• **Problem**
Check each line of the listing below for the string "computer", then give only the number of lines where it occurs.

• **Records to process**
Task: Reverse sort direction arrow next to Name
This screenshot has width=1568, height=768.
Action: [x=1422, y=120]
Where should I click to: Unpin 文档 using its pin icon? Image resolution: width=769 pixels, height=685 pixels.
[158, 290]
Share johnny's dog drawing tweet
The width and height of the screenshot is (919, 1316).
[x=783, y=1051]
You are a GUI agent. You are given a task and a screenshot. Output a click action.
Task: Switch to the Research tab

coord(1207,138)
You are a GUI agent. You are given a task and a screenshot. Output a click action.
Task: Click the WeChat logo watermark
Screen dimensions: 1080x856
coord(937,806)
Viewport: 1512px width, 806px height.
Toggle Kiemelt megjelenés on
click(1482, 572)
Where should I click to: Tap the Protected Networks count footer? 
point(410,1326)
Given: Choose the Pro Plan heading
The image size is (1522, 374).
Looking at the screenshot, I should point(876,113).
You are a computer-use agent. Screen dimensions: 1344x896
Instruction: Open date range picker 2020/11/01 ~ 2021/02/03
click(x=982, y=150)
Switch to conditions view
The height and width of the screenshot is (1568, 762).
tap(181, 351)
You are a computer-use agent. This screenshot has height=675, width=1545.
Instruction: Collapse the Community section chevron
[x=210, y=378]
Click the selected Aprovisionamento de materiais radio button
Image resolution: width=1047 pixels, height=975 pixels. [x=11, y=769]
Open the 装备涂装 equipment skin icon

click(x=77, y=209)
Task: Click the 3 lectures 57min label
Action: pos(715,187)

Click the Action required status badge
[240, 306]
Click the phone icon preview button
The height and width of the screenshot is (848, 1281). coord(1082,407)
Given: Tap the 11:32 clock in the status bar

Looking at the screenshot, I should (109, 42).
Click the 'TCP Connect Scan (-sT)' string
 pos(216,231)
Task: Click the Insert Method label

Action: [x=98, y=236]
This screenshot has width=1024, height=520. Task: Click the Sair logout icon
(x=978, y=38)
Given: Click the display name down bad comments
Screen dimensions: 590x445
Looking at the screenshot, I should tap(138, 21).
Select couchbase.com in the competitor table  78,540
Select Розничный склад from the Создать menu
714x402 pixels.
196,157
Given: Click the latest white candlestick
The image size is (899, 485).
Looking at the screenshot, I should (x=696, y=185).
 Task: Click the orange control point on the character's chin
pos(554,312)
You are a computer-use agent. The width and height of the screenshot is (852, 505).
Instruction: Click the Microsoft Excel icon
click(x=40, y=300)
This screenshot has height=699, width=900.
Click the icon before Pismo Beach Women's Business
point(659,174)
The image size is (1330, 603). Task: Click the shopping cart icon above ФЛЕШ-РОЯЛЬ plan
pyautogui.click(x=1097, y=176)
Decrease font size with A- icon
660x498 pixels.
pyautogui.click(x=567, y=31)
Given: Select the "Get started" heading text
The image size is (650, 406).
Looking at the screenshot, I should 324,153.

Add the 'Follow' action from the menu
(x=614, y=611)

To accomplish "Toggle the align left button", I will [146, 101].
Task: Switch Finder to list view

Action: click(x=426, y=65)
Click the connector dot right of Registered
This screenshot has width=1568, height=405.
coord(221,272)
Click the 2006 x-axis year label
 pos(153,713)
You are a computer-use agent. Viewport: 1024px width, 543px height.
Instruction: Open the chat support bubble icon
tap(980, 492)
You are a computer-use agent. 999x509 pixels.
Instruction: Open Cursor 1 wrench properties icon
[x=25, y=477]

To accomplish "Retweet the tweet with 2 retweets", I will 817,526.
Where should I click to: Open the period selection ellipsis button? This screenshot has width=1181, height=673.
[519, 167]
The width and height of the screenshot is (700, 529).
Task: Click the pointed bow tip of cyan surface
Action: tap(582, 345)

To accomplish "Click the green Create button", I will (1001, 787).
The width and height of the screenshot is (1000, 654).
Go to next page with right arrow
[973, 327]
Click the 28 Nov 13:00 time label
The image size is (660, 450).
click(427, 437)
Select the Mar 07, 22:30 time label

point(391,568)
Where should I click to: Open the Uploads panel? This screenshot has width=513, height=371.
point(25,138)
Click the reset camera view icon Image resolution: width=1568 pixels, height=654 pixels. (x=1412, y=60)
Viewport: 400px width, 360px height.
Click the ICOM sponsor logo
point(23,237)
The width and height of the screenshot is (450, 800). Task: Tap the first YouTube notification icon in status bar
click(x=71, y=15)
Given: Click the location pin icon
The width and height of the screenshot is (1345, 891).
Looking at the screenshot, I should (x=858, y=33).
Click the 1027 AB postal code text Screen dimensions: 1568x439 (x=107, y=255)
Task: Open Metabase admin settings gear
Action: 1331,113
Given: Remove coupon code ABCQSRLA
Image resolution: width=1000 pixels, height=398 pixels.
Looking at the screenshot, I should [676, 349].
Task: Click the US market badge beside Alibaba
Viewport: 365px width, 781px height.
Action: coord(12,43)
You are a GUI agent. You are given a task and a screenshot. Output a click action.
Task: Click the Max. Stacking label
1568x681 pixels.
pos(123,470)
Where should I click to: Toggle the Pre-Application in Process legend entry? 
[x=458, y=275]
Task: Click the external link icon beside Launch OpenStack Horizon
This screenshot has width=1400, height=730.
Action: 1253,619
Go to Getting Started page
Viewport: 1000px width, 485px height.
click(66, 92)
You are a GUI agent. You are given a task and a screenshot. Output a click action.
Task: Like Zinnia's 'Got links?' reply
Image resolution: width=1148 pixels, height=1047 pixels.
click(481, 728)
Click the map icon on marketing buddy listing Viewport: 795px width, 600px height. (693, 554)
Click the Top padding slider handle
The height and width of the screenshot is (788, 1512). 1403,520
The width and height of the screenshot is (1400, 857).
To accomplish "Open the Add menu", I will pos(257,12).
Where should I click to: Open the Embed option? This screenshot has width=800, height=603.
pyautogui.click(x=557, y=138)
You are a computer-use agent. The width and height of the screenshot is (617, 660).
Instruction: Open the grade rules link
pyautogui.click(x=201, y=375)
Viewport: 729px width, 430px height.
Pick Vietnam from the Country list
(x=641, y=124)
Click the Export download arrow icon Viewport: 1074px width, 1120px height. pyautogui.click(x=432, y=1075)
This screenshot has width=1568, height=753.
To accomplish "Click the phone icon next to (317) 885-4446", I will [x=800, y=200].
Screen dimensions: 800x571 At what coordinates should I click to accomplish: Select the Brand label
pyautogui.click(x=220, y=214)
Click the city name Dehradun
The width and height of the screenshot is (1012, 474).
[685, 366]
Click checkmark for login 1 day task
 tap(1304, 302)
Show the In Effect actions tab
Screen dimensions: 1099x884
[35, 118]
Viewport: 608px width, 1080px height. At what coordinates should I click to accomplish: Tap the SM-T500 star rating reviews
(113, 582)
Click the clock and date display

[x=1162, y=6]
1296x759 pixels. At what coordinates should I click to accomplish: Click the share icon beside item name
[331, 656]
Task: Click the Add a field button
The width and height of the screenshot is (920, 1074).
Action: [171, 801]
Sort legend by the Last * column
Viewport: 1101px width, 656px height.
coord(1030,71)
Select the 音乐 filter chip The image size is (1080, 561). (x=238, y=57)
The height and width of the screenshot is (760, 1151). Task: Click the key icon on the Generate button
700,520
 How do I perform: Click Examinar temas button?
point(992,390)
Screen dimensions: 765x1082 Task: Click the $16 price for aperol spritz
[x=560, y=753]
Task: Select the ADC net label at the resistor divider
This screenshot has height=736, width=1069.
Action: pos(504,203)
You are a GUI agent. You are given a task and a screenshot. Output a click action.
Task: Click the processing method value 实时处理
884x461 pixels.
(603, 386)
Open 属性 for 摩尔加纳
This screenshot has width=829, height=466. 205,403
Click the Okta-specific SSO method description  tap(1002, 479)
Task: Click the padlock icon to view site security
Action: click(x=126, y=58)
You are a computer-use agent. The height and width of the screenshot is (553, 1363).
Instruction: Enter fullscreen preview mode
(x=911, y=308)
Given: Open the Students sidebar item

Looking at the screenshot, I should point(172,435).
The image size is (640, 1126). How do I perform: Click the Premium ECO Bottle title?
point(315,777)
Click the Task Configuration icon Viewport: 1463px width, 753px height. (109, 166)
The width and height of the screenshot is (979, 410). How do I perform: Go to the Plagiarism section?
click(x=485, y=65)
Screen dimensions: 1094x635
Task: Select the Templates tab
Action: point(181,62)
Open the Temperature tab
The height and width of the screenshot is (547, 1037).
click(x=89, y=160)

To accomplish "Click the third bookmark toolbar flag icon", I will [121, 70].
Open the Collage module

• **Solution to this problem**
7